Sandra saiu da sala cambaleando, os saltos ainda mal colocados, o vestido desalinhado e os cabelos bagunçados. Ela olhou rapidamente para os lados e, ao notar minha presença, deu mais dois passos e então tropeçou sozinha no próprio pé — o salto alto se desequilibrou, e ela caiu com um baque no chão do corredor.
— Aaaaaaaiiiii! — gritou, como se tivesse sido empurrada com violência.
Levei um susto com o tom dramático e logo me levantei, confusa, olhando em volta. Mas antes mesmo que eu pudesse perguntar se estava tudo bem, ela se virou para mim com os olhos cheios de ódio.
— Foi você! — berrou, apontando o dedo na minha direção.
— O quê?! — retruquei, sem acreditar no que estava ouvindo.
— Você fez isso de propósito! Esperou eu sair da sala pra me derrubar! Só porque quer ir na viagem com o Lucas! — ela continuava gritando, chamando atenção de dois funcionários que passavam mais à frente no corredor.
— Eu nem me levantei da cadeira! — falei alto, indignada. — Você tropeçou sozinha, Sandra! Sozinha!
— Mentira! — ela gritava, encenando uma dor no tornozelo. — Ela está tentando me sabotar! Está com inveja porque sabe que o Lucas me escolheu!
— Me poupe dessa palhaçada! — rebati, já sem paciência. — Você caiu sozinha, e está inventando isso pra se fazer de vítima.
Mas era tarde demais. Gente já se aproximava, murmurando entre si. Os olhares se voltavam para mim como se eu fosse uma criminosa. Sandra chorava e gemia como se estivesse morrendo, e ali, deitada no chão daquele corredor, ela estava ganhando a atenção que queria — mesmo que fosse através de uma mentira nojenta.

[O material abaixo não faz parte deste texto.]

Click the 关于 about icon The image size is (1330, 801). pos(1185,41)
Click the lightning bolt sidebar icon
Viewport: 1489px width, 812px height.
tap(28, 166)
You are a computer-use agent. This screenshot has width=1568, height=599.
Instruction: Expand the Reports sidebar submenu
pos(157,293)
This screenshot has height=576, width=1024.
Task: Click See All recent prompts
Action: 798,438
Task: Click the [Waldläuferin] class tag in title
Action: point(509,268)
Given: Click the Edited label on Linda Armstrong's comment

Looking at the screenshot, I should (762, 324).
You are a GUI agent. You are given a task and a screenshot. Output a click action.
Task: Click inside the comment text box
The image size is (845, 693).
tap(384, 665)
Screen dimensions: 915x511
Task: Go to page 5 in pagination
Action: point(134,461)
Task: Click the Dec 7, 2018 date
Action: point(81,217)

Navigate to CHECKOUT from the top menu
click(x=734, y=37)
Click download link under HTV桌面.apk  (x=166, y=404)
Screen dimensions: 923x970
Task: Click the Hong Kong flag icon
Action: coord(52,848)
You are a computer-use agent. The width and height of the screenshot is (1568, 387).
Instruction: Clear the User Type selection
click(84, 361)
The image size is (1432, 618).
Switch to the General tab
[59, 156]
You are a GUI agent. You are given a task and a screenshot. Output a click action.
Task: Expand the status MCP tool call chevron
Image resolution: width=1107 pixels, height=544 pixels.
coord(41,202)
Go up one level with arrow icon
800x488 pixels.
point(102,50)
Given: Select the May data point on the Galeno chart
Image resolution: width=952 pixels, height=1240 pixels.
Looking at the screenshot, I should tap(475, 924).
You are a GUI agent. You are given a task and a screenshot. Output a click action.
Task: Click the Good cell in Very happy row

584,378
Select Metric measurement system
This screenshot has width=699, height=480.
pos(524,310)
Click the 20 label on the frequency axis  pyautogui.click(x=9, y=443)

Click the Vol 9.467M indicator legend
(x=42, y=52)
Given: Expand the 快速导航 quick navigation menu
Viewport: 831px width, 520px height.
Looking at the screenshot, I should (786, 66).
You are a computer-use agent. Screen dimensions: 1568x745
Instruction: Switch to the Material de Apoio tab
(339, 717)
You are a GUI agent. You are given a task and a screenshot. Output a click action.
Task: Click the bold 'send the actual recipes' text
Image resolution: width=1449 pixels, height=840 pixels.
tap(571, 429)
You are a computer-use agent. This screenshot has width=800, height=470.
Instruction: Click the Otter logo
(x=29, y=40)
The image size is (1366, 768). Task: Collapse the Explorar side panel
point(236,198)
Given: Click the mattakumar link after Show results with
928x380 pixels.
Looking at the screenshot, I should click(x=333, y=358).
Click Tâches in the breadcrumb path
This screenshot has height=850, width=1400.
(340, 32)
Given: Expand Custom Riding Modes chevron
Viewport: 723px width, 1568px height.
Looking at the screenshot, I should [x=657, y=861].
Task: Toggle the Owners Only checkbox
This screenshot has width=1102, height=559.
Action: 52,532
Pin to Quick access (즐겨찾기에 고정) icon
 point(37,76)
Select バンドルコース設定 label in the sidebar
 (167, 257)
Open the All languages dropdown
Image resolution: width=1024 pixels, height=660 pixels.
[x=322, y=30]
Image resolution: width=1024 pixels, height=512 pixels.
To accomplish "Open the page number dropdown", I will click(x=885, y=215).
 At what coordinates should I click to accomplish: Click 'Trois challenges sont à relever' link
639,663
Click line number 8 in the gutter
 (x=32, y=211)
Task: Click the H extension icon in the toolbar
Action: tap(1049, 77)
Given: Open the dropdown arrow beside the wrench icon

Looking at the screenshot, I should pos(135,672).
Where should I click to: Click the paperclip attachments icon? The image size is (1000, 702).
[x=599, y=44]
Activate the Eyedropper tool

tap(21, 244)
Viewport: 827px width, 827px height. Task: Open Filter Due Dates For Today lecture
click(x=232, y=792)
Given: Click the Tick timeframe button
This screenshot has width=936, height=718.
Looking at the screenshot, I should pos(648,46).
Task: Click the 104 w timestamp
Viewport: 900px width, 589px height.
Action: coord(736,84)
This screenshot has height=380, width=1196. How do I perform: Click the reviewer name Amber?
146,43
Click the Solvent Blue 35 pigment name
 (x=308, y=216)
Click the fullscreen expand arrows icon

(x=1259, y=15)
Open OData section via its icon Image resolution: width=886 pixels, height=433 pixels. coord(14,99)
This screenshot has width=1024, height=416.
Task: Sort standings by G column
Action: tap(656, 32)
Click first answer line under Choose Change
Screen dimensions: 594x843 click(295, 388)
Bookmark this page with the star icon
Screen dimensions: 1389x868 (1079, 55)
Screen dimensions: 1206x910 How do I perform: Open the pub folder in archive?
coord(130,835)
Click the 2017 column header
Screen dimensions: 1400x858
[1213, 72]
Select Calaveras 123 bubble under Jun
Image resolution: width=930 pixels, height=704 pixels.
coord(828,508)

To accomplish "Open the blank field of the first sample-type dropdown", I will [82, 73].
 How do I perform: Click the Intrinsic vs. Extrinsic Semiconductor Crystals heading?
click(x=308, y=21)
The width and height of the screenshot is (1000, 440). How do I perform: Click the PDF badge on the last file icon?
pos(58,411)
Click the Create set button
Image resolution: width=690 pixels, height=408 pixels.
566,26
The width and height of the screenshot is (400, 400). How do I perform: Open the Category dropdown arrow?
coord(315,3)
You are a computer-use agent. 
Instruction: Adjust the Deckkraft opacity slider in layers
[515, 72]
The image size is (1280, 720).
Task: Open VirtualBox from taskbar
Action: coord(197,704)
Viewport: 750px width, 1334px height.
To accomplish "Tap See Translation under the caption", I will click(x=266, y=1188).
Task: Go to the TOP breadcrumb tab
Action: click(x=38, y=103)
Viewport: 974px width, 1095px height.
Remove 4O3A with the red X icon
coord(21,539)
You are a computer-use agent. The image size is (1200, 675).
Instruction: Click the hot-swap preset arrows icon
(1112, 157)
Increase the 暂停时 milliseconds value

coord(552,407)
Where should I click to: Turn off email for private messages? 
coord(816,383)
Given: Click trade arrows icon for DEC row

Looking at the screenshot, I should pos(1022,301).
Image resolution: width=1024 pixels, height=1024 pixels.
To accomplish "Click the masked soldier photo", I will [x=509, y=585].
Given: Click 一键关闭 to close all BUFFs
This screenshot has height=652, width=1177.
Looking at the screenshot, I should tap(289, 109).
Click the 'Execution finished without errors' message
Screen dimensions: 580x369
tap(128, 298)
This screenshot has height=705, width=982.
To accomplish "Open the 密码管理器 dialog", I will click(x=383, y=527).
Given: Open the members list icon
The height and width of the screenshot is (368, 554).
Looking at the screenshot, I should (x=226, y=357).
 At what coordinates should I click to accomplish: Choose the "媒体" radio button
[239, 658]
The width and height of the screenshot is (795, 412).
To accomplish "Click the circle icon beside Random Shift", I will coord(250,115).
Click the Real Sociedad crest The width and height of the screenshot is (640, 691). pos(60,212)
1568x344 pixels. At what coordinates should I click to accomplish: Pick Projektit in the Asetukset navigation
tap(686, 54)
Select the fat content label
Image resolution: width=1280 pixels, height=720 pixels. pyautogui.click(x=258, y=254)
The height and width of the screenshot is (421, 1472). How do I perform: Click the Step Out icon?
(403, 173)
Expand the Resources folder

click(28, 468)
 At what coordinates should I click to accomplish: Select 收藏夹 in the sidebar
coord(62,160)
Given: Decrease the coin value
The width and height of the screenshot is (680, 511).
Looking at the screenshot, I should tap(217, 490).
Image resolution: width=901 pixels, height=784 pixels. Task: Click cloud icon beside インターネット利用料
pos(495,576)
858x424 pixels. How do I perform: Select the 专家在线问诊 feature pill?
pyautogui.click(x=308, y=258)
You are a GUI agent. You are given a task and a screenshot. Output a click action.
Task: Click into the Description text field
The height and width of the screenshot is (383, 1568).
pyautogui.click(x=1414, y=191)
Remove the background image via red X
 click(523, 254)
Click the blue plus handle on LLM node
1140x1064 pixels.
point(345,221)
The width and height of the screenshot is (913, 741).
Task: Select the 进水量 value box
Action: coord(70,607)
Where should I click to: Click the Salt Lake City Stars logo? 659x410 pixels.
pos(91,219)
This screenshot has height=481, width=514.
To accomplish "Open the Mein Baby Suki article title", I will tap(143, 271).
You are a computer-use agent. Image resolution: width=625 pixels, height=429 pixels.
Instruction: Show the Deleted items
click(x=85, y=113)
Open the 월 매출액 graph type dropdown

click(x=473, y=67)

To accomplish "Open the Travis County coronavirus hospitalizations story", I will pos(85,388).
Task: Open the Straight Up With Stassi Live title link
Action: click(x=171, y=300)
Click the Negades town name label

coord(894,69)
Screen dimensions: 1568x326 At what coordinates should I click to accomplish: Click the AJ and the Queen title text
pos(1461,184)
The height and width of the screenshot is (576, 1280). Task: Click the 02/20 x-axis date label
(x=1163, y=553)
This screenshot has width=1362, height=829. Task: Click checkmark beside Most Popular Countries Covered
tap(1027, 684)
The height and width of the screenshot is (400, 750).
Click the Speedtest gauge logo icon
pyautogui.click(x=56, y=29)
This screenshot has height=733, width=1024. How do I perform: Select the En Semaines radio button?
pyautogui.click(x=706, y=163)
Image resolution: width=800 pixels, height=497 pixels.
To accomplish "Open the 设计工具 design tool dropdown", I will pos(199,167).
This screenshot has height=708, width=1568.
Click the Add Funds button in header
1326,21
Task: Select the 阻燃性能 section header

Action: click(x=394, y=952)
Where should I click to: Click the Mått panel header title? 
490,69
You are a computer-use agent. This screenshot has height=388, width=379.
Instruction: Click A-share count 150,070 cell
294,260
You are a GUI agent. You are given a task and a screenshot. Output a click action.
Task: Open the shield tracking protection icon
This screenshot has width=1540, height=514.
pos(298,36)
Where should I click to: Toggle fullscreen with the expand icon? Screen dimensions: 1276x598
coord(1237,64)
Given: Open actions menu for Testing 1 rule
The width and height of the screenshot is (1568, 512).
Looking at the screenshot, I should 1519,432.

E eu, de novo, era a vilã da história.
Mas antes que eu pudesse continuar, Lucas apareceu novamente, alarmado pelo grito dela. Quando viu Sandra caída, correu até ela e a ajudou a se levantar com um cuidado que me pareceu ridículo, fingido.
— Sandra! Você está bem?
— Não! Ela me empurrou! Me derrubou! — apontou para mim com o dedo trêmulo. — Só porque quer ir no meu lugar!
— Mas o que você... — comecei, mas Lucas me cortou, seu olhar em chamas.
— Você é nojenta, Natália. Baixa, mesquinha... Não acredito que seria capaz de algo assim. Mas, pelo visto, estava enganado.
Fiquei paralisada. Meus olhos arderam, mas não deixei que as lágrimas caíssem. Ele acreditava nela. Naquela encenação barata, naquele teatro sujo. Tudo que eu havia construído, todos os anos ao lado dele, cada trabalho impecável que entreguei... reduzidos a pó com uma acusação sem fundamento.
Ele ajudou Sandra a andar até a enfermaria e nem olhou para trás. Fiquei ali, sozinha, com o coração na garganta e os olhos marejados, tentando conter a dor que se espalhava por dentro como veneno.
A manhã passou arrastada. Ninguém me dirigiu a palavra. Os cochichos pareciam mais altos do que o normal, e os olhares... julgavam. Me sentia enjaulada, presa num cenário que parecia ter sido montado para me destruir.
No fim da tarde, enquanto tentava me concentrar nos últimos ajustes de um relatório, o telefone da minha mesa tocou. Era da diretoria.
— Senhorita Natália, o senhor Lucas requisitou sua presença. Ele gostaria de informá-la que a viagem de amanhã será com você.
— Comigo? — perguntei, sem acreditar.
— Sim, a secretária Sandra precisou ser afastada por causa da queda. Então você irá no lugar dela. Já estamos providenciando as passagens.
Desliguei lentamente.
Meus dedos estavam trêmulos. A cabeça latejava. Como ele podia fazer isso? Depois de tudo, depois das acusações, da humilhação, da cena grotesca pela manhã... ele simplesmente me escolhia como se nada tivesse acontecido?
Levantei-me devagar. Não havia nada que eu pudesse fazer naquele momento. Apenas seguir. Porque se havia uma coisa que aprendi, era que mulheres como eu não podiam ceder ao escândalo. A gente engole a dor, levanta o queixo e segue. Até a justiça — ou o destino — fazer o seu trabalho.
No dia seguinte, eu embarcaria em uma viagem ao lado do homem que me ofendeu, me humilhou e acreditou na mentira de outra mulher.
Mas algo me dizia... que aquela história estava longe de terminar.